Task objective:
Look below for the lines from the one with "Gestionar cookies (478, 2557)" to the one with "Iniciar sesión (222, 2151)", and copy exactly those lines, both ends included.

Records supplied:
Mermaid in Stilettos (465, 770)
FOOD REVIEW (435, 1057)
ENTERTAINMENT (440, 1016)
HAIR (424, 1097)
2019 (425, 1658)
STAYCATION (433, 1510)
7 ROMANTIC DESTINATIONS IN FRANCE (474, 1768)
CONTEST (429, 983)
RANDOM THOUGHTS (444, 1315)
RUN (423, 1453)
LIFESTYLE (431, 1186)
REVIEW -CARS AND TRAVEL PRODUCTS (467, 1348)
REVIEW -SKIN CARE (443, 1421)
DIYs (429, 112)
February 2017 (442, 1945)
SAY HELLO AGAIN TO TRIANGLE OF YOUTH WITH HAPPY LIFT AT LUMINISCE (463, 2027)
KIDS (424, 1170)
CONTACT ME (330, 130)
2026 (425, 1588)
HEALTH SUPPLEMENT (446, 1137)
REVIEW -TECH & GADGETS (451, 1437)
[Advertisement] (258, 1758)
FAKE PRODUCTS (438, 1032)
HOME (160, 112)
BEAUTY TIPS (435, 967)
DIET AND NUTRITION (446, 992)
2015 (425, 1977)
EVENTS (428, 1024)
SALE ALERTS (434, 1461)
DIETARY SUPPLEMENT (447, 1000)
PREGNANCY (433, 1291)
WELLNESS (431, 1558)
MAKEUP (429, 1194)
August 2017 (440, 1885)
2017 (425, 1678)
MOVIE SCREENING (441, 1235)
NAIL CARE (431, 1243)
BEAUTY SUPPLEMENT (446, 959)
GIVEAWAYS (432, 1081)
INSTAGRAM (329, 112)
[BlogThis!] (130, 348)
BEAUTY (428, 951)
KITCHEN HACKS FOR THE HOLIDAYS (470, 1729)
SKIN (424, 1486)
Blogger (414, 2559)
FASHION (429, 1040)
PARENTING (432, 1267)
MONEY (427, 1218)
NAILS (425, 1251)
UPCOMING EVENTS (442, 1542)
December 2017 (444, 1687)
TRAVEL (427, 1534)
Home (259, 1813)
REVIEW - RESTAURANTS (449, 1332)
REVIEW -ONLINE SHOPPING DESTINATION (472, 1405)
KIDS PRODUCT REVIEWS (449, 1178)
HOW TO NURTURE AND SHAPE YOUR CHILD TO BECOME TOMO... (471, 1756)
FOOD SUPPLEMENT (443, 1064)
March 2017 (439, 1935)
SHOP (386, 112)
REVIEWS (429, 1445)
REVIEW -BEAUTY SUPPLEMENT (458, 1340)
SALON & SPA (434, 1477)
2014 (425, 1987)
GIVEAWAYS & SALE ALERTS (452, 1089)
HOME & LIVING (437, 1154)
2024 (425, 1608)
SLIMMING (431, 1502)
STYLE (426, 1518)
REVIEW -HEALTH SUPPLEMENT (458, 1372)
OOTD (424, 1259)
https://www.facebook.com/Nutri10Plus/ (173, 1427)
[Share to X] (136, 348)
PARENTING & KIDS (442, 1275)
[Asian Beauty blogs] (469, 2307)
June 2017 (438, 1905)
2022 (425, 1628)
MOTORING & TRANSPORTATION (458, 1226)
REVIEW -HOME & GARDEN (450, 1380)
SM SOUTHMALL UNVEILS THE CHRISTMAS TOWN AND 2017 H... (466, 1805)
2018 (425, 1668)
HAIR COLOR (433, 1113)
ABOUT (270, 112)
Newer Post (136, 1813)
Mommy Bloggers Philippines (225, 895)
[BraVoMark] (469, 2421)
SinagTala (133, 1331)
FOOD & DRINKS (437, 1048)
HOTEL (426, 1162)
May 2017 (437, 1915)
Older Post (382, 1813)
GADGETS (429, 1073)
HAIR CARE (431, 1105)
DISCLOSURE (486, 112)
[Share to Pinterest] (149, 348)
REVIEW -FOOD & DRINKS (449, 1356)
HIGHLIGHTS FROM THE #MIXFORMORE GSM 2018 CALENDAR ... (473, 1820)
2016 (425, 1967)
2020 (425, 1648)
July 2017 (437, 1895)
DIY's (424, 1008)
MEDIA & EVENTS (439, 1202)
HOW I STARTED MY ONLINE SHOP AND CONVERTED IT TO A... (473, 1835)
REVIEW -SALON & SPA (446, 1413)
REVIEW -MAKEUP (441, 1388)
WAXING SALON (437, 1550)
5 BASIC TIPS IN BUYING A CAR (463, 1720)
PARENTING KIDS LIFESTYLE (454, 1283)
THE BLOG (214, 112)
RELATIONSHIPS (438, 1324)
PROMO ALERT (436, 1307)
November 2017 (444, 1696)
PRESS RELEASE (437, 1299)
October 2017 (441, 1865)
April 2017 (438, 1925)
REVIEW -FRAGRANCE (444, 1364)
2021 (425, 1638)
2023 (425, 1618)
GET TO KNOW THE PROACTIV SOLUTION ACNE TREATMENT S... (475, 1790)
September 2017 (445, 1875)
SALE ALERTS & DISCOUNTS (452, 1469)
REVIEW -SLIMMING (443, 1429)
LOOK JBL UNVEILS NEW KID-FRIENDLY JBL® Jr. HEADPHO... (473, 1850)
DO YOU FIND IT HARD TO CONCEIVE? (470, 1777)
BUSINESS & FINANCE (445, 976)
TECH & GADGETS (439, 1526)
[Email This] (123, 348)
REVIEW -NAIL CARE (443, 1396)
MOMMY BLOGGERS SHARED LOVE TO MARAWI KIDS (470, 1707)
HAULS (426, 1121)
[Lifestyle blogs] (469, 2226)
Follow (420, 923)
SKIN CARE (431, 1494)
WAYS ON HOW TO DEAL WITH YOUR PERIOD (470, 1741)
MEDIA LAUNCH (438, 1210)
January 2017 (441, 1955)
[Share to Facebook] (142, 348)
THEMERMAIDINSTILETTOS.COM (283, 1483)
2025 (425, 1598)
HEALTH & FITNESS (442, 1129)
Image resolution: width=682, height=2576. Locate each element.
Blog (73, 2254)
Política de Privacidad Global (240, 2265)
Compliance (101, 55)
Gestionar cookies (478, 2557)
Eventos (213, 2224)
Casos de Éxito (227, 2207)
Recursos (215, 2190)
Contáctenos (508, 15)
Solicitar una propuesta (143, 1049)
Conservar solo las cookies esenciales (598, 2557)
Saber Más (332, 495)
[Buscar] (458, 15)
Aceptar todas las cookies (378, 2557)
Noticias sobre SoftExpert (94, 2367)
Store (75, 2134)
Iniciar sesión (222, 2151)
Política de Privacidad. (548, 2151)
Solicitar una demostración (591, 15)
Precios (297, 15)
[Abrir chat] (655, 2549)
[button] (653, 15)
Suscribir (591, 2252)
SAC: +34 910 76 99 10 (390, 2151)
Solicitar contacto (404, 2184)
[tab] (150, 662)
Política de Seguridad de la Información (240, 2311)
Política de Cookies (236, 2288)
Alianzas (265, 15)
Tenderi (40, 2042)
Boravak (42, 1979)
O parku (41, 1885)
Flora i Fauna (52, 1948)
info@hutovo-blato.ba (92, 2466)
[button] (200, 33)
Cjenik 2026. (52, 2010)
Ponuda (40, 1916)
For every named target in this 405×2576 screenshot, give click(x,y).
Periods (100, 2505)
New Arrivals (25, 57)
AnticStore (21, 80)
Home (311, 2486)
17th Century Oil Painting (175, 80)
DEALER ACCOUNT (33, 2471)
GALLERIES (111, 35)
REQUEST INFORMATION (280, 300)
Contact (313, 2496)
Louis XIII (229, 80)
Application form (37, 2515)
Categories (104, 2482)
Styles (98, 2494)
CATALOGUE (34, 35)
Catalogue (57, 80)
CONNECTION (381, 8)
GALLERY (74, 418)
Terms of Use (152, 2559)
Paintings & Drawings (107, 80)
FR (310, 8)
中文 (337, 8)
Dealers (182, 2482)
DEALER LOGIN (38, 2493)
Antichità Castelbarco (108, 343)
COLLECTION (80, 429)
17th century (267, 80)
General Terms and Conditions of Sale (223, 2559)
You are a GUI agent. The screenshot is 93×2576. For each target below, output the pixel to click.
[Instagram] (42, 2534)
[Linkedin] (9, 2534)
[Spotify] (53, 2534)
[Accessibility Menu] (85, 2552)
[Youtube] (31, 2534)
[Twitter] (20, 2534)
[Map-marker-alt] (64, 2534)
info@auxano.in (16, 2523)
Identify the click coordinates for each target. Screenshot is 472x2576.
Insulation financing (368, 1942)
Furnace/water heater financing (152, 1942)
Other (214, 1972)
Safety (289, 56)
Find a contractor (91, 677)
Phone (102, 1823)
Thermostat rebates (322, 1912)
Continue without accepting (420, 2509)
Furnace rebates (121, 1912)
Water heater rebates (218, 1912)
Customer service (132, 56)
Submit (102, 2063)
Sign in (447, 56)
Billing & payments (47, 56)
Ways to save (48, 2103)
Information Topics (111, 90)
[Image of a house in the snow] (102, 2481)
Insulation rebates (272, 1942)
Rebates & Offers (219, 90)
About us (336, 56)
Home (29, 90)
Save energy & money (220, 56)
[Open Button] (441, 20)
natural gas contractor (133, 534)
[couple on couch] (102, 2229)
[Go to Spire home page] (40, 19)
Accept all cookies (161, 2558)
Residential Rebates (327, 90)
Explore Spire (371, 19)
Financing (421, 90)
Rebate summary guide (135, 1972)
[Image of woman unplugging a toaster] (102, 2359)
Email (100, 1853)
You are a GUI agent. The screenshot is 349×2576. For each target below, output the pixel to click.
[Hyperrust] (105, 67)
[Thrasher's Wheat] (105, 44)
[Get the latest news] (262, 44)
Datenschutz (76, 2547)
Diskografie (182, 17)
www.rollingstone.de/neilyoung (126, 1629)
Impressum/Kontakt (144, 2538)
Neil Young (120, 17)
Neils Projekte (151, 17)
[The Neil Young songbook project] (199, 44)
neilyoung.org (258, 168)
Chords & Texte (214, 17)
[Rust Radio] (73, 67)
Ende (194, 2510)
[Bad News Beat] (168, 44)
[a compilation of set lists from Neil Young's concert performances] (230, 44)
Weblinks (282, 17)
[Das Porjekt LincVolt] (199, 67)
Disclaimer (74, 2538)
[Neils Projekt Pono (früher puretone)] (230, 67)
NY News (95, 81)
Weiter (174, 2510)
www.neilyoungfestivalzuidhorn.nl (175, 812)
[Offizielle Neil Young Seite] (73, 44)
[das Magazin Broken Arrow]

Response to this exercise:
Gestionar cookies (478, 2557)
Eventos (213, 2224)
Casos de Éxito (227, 2207)
Recursos (215, 2190)
Contáctenos (508, 15)
Solicitar una propuesta (143, 1049)
Conservar solo las cookies esenciales (598, 2557)
Saber Más (332, 495)
[Buscar] (458, 15)
Aceptar todas las cookies (378, 2557)
Noticias sobre SoftExpert (94, 2367)
Store (75, 2134)
Iniciar sesión (222, 2151)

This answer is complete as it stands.